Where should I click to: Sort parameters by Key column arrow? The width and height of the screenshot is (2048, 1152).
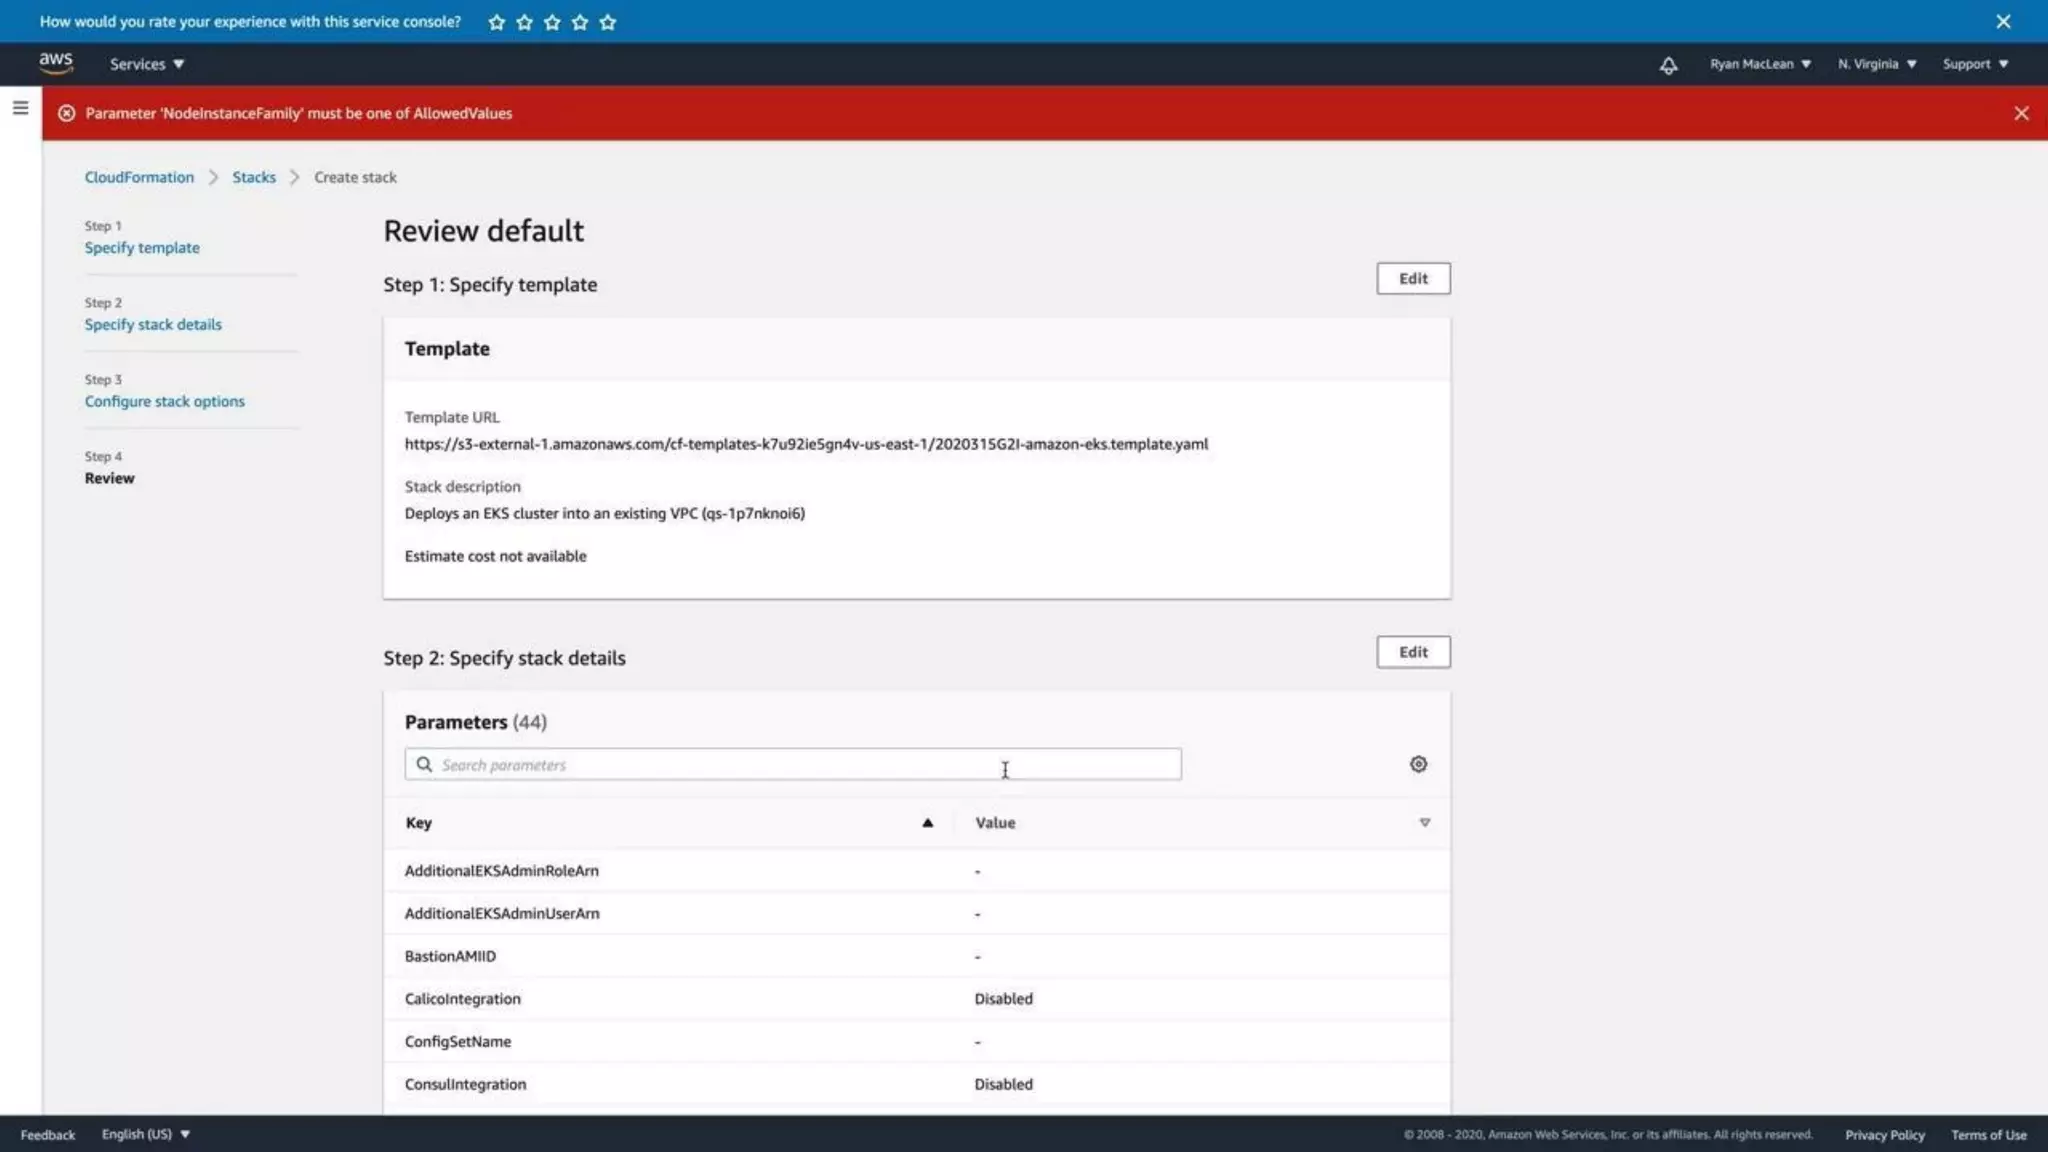[927, 822]
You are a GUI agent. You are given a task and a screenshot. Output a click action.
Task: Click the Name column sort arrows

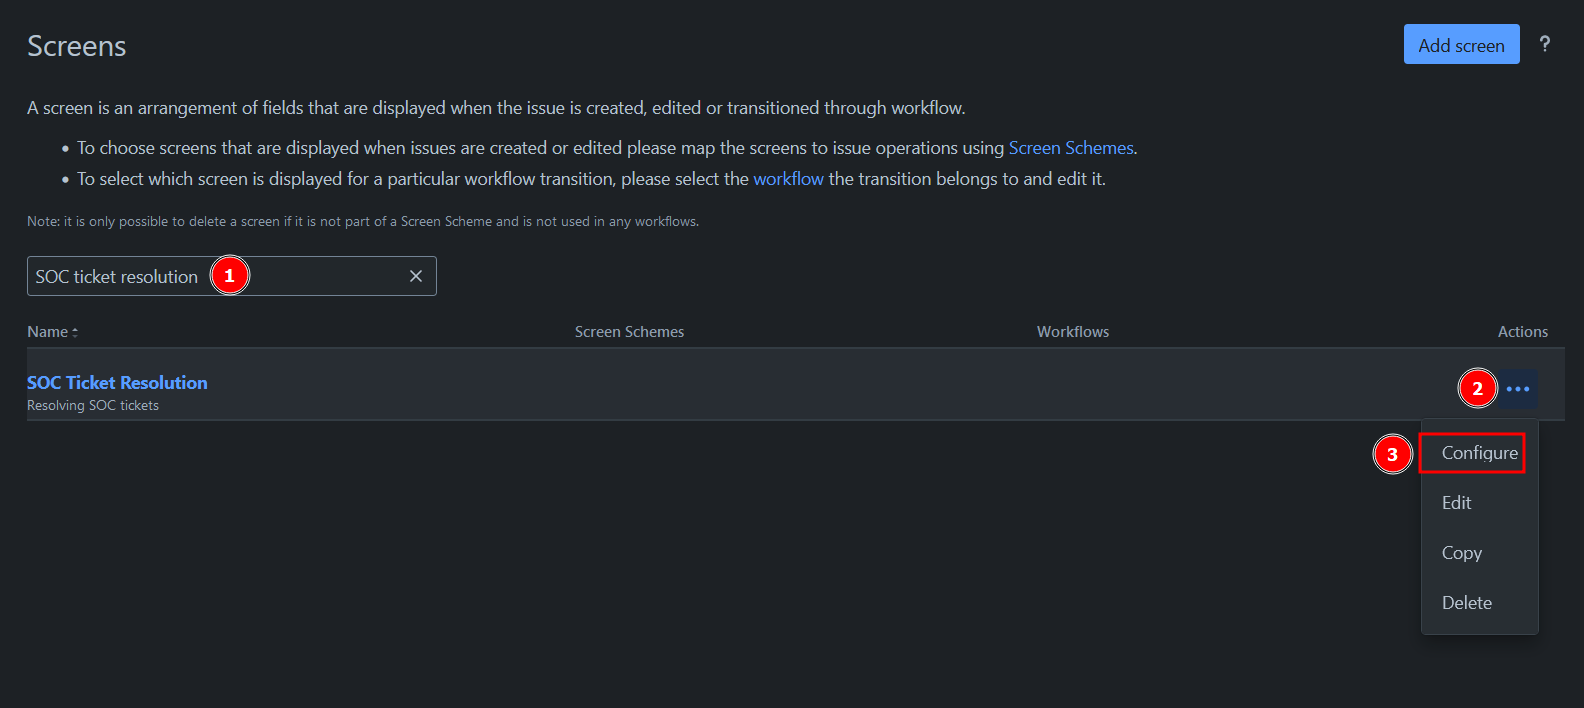tap(75, 332)
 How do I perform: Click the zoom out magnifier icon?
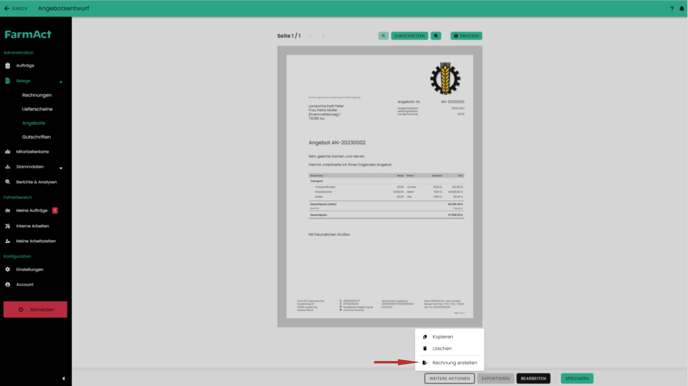click(383, 36)
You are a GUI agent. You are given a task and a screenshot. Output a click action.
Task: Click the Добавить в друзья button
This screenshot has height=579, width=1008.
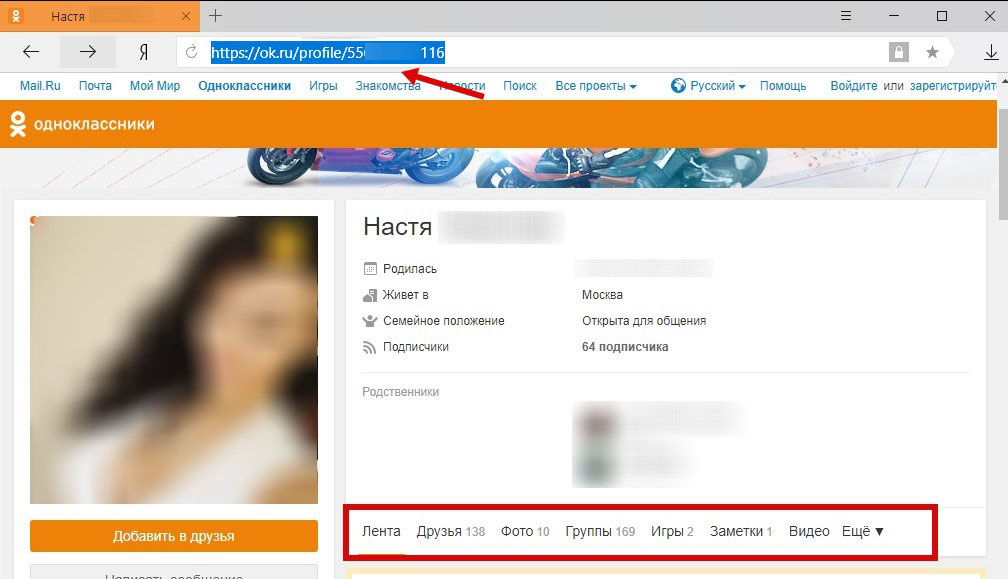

▬▬▬▬▬▬▬▬▬▬

EXERCISE DIRECTIONS:
Please render the data above as a Markdown table with the columns No. and Text, giving each line its own numbered row. Skip blank lines and leave the pictures out.

COMPLETE ANSWER:
| No. | Text |
|---|---|
| 1 | Where should I click to: Sort parameters by Key column arrow? The width and height of the screenshot is (2048, 1152). |
| 2 | [927, 822] |
| 3 | You are a GUI agent. You are given a task and a screenshot. Output a click action. |
| 4 | Task: Click the Name column sort arrows |
| 5 | tap(75, 332) |
| 6 |  How do I perform: Click the zoom out magnifier icon? |
| 7 | click(383, 36) |
| 8 | You are a GUI agent. You are given a task and a screenshot. Output a click action. |
| 9 | Task: Click the Добавить в друзья button |
| 10 | This screenshot has height=579, width=1008. |